Fasting before using the entheogen will handle a lot of these obstacles and free you to get to a deeper layer. The two practices work beautifully together, but not simultaneously. If you try it, please let me know how it went.
Generally speaking, I don’t think taking any drug while fasting is a good idea, even healing or entheogenic ones. In a fast, the organism turns inwardly into a profound, intimate process that doesn’t require any outside help, even from a healing plant. An especially bad idea would be cannabis. It almost certainly would lead to hypoglycemia (“the munchies”), which would be likely to make you break the fast in an inappropriate and excessive way.

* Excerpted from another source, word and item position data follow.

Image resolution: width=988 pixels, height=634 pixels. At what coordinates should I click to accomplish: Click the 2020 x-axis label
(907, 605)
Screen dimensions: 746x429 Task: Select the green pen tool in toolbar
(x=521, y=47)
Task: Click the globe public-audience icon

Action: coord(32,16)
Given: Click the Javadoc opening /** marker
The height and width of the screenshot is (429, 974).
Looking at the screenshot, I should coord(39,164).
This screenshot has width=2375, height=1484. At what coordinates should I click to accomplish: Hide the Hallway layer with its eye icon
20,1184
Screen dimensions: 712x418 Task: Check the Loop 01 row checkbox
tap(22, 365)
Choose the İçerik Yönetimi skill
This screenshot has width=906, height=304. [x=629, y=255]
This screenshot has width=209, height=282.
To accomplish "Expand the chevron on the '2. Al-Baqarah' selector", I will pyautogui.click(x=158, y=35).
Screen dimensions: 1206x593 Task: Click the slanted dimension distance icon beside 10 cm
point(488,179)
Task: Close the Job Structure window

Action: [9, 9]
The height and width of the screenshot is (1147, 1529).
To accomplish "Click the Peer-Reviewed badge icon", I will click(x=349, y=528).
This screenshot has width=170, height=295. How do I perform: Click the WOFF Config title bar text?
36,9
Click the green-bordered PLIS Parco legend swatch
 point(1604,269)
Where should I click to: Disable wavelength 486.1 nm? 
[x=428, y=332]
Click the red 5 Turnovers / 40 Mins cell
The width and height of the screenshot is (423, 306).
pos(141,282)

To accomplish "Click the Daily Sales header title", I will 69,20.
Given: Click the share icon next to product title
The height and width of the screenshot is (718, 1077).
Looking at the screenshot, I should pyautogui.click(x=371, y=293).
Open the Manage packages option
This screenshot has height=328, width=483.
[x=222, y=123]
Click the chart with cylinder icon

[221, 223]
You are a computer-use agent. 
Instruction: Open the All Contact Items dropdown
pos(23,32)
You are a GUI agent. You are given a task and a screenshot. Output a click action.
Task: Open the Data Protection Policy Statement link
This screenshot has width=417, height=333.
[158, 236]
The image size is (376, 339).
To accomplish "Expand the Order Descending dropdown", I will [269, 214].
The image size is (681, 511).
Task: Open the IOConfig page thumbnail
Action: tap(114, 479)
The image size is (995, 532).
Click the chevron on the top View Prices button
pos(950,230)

The books of Herbert Shelton contain the “purist” approach to fasting that the present text more or less follows. Natural Hygiene is the traditional name of that school of thought. The organization that carries on this approach is now called the National Health Association: http://www.healthscience.org There are many other authors and advisers who talk about fasting, but they often amalgamate it with other practices and lack rigor in their presentation. Part of my motivation for writing this was to distance myself from most of them.
May this information be of service to you. May it hasten the liberation of all sentient beings.
There’s hidden sweetness in the stomach’s emptiness.
We are lutes, no more, no less. If the soundbox
is stuffed full of anything, no music.
If the brain and the belly are burning clean
with fasting, every moment a new song comes out of the fire.
The fog clears and new energy makes you
run up the steps in front of you.
Be emptier and cry like reed instruments cry.
Emptier, write secrets with the reed pen.
When you’re full of food and drink, an ugly metal
statue sits where your spirit should. When you fast,
good habits gather like friends who want to help.
Fasting is Solomon’s ring. Don’t give it
to some illusion and lose your power,
but even if you have, if you’ve lost all will and control,
they come back when you fast, like soldiers appearing
out of the ground, pennants flying above them.
A table descends to your tents,
Expect to see it, when you fast, this table
spread with other food, better than the broth of cabbages.